この日は考えていた通り、市民病院へ診察を受けに行く。予約などしていないので「一般外来」扱いにされて時間もかかるだろうから、8時の病院の受け付けが始まる時間に合わせて家を出た。
しばらく歩くと、ちょうどバス停に差し掛かったところで病院にも行くバスがやって来たので、乗って行くことにした。バスは病院の先の高校にも行くので、通学の生徒とかでけっこう満員ではあった。
病院到着。受け付けが始まるよりも30分近く早い時間だったが、すでに受け付け開始を待つ外来の方がわたしより前に5人、並んでいた。
受け付け開始になって、まずは(いちおう5年前に交通事故で救急搬送された病院ではあるが)初診扱いになるわたしは「患者支援コーナー」というところに案内され、そこでひととおり症状を話し、まずは「血液検査」「レントゲン検査」「心電図検査」を受けることになり、それぞれの検査を受けたあとにファイルを「内科」の受け付けに回す。
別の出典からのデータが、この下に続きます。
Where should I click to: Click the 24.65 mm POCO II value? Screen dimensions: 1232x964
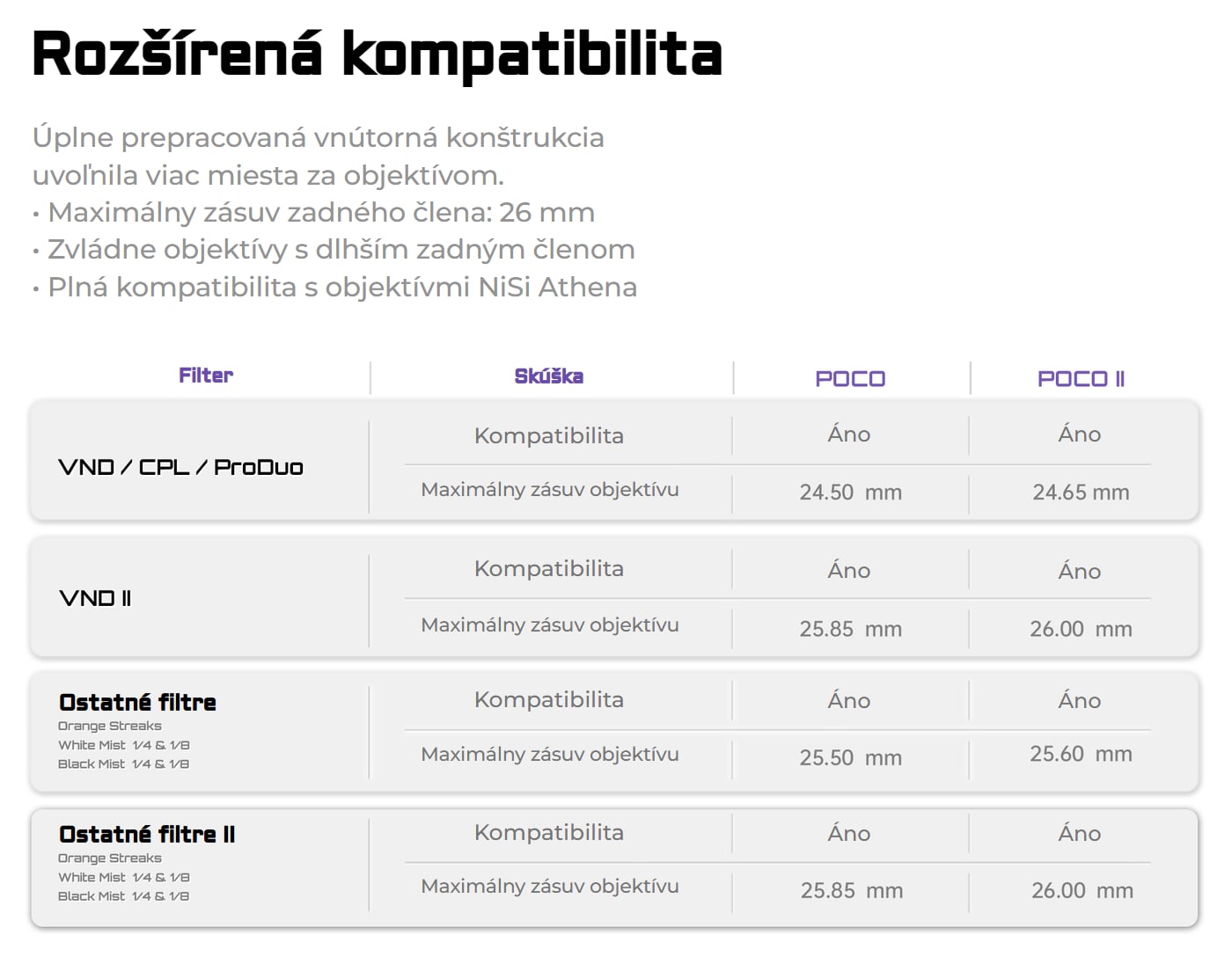pyautogui.click(x=1081, y=493)
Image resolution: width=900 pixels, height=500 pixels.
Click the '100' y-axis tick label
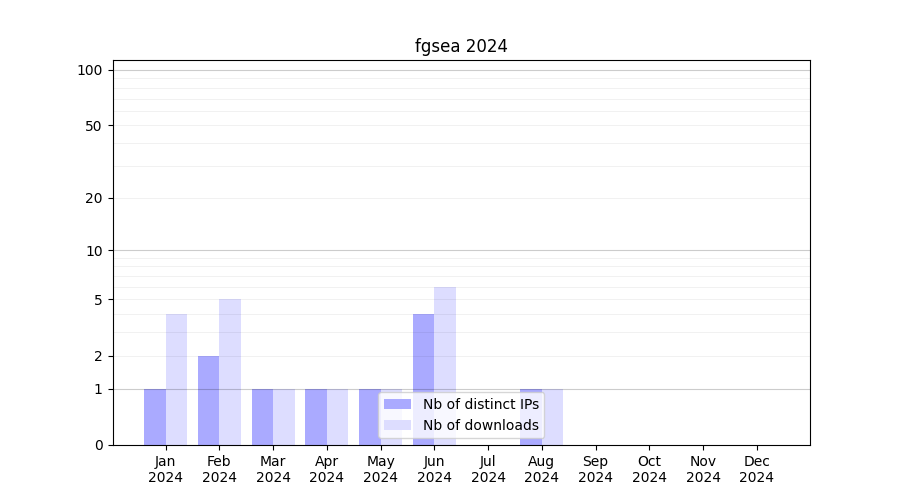(x=90, y=70)
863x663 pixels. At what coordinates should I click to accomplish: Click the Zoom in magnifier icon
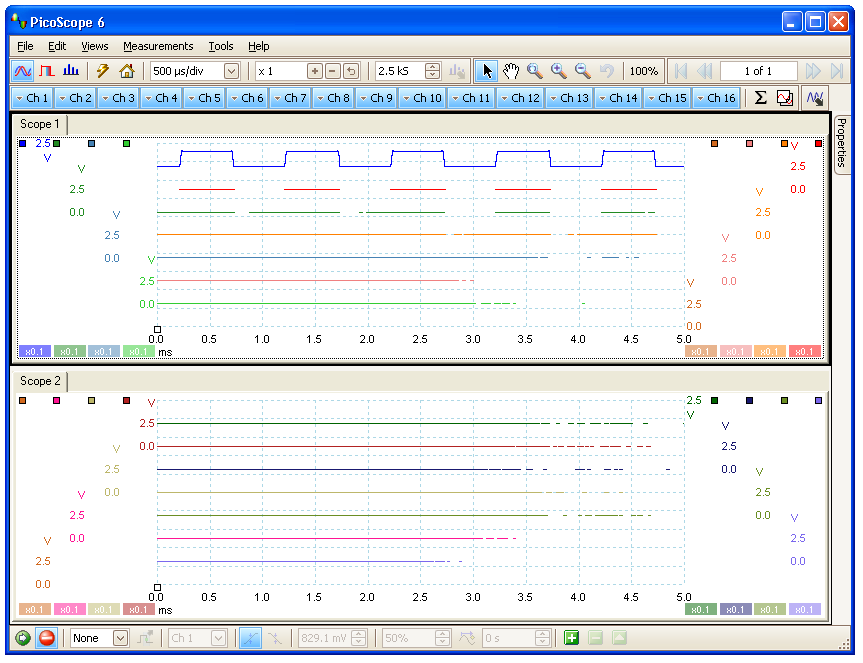click(559, 71)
ここまでは待ち時間もあまりなく、比較的スムースに進行して行った。それでも「内科受付」にファイルを出したのは10時になっていたが。
それからはいくら待っても順番は回ってこなくって、だんだんにロビーで待つ人の数も少なくなっていく。「受け付けが始まったときには外来の6番目だったのに、なんでこんなに待たされるんだろう?」と思う。
時間は昼の12時を回り、さすがに「待たされ過ぎだろうが」と思う。朝早く出て、診察のときに朝食は取っていない方がいいかもと思っていたので、朝食も取っていない。ロビーに売店はあったが、ロビーでの食事は禁止されている。空腹である。
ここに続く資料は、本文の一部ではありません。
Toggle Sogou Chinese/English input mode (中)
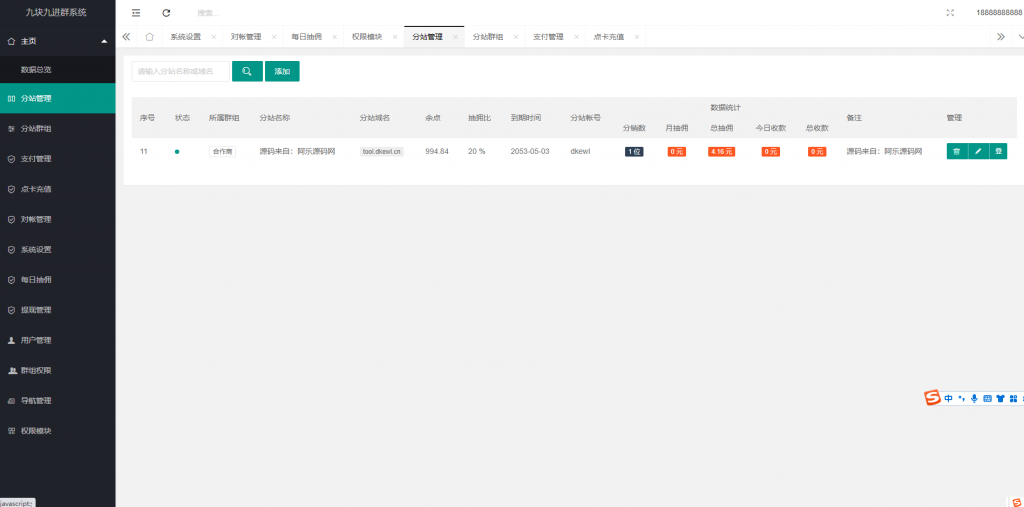This screenshot has width=1024, height=507. (949, 398)
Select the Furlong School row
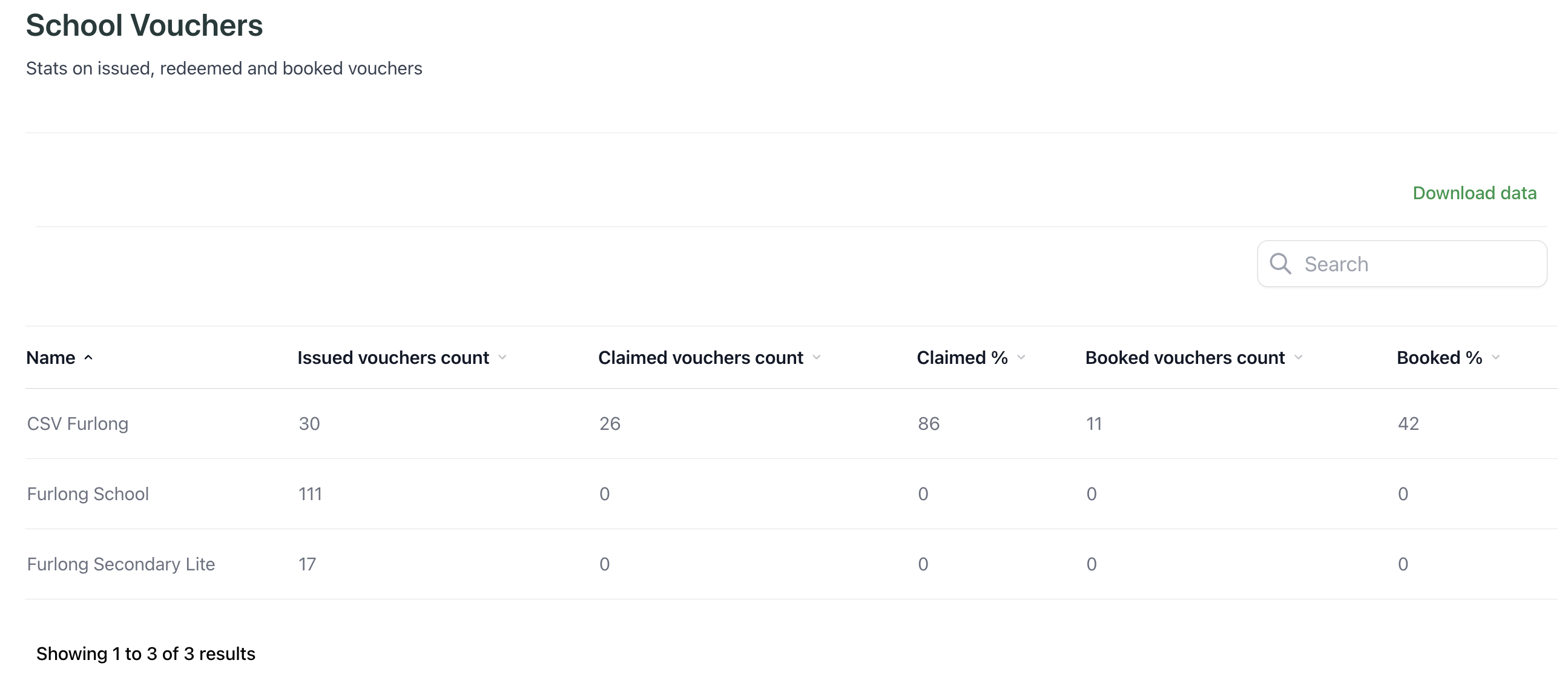The width and height of the screenshot is (1568, 683). click(x=88, y=493)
考えたがつまり、わたしが検査を受けてファイルを提出した時点で「待ち時間」はリセットされ、わたしが検査を受けていたあいだに来られた外来の方、もしくは予約されていた方が先に受診されているわけだろう。何のために早く病院に来たのかわからない。
感覚的にまだまだずっと待たされそうなので「もうこんな病院で診察を受けるのはやめて帰宅して、明日別の病院へ行こう」ということにして、内科の受け付けで「もう4時間以上待っていて朝食も食べていない」という事情を話して、「すべてキャンセルしていただきたい」ということにした。もちろん「検査費用」を支払うつもりはない。そのときの受け付けの話では、想像した通りにわたしの順番はまだ1時間以上先のことらしかった。
受付で「しばらくお待ち下さい」と言われ、キャンセルの手続きをされているのだろうと思っていたら、20分ぐらい待たされたあとに診察室に呼ばれ、医師が「ずいぶん待たされているということで、順番を早めました」と説明があった。いろいろと言いたいことはあったが、すべて飲み込んで不必要なことは言わないで診察を受けることにした(担当医師に不満をぶっつけても意味がない)。
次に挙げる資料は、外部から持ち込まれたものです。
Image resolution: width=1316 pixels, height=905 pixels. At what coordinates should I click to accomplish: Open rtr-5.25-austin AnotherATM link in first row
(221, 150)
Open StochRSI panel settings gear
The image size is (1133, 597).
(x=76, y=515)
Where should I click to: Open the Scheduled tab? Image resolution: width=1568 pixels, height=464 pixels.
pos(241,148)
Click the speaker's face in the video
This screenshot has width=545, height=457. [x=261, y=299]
医師の話では「検査の結果、『狭心症』に合致するような異常は認められない」ということ。ただ、血液検査の結果、肝臓の状態をあらわす「γ-GTP」の数値だけがよろしくないということだった。「γ-GTP」の値は、通院している内科医で受けた血液検査でも今は正常値がつづいていたのだが、どうも最近また酒を飲み始めてしまったので、一気に値が悪くなってしまったようだ。そのあたりのいきさつを医師に話し、「やはり酒はやめた方がいいでしょう」ということ(しかしそのことが最近の「胸痛」の原因とは思えないが)。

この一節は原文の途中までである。